One possible workaround to avoid the tediousness of copying and pasting an access token is to create a local http server that only you can reach from your machine to serve up the OS environment variable. Then use the pm.sendRequest to call and transfer it to a variable.

pm.sendRequest("https://localhost:12345", function (err, response) { pm.collectionVariables.set("my_token", response);; });

I had a hard (impossible) time in the first place getting the OAuth access_token mechanism to work in Postman due to what I can only assume is my IDP server not liking the non-localhost redirect URL that Postman uses. So, I'm left with getting an access token every minute or so using my own local custom app.

mcqj commented 3 months ago

@StrohmyerTR Citing security as a reason for not adding support for OS environment variable to Postman doesn't really make any sense. Use of environment variable is a well established practice that thousands of applications use, including many well respected testing solutions. As noted elsewhere, Postman already reads some environment variables to support the use of proxies. If these are not a security risk, then why would others be a security risk. If the environment variables are to be used by users, those users will assess their own risk, and it won't really be more or less than it would be if Postman's own variables are used instead of OS environment variables. I would argue that making it so inconvenient to pull externally set values into postman is likely to lead to reduced security as people leave some secrets in postman environment files out of pure frustration. One option that could help would be to allow multiple postman environments to be included in a test suite. That would at least allow us to separate secrets into one file that is separate from all of the non-secret environment variables that we do want to be able to freely share. As it stands there might be 30 or more values that we cannot share because we have one or two secrets and only one file in which we can store values.

scottashipp commented 3 months ago

I would disagree - both with your unsolicited passive-aggressive undertones (i.e. you appreciate the "attempt" to help + everything I offered is "irrelevant"), and your opinion that my post is not a solution at all. It certainly is a solution - pertaining to most people looking for a less hyper-specific solution. There are reasons this is not a feature in Postman - main one being security. That aside, have you tried manually editing the no_proxy.bat and no_proxy_me.bat files? They could (potentially) offer you a solution.

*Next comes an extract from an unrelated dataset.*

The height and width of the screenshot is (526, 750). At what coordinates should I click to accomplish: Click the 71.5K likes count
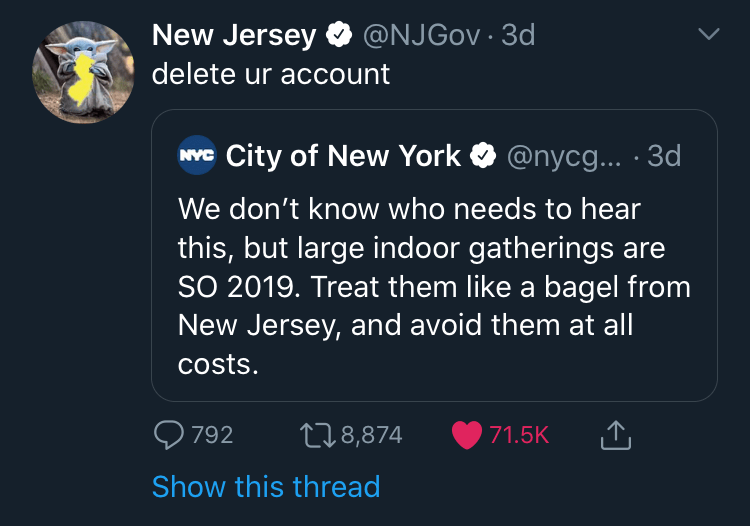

@StrohmyerTR Sorry you had feelings. (Is that passive-aggressive enough?) The point of my post is let's talk about the substance of the request. It's late 2024, and this feature has been requested since 2015. My own use case and my comment here wasn't the only one (in fact it was one comment which came pretty late in the game). In fact, there's a dozen use cases mentioned (at least). I have all kinds of workarounds for the lack of this feature in Postman. But the existence of other ways doesn't mean that those ways are just as good. It would be better to handle some of these use cases with system environment variables. The argument you're making amounts to, "it's possible to workaround the lack of this feature, so we don't need this feature." This kind of argument among devs is so common it should have a name (maybe it does). What if I scoffed at people for using a stove because I can cook on a fire just fine? What if Steve Jobs had said, "we can run a business with pencil and paper so we shouldn't make the Mac?" What if Henry Ford had said, "we have horses so why would we put so any resources into cars?"

At any rate, I think having Postman be able to read system environment variables would be useful, along with dozens of others here.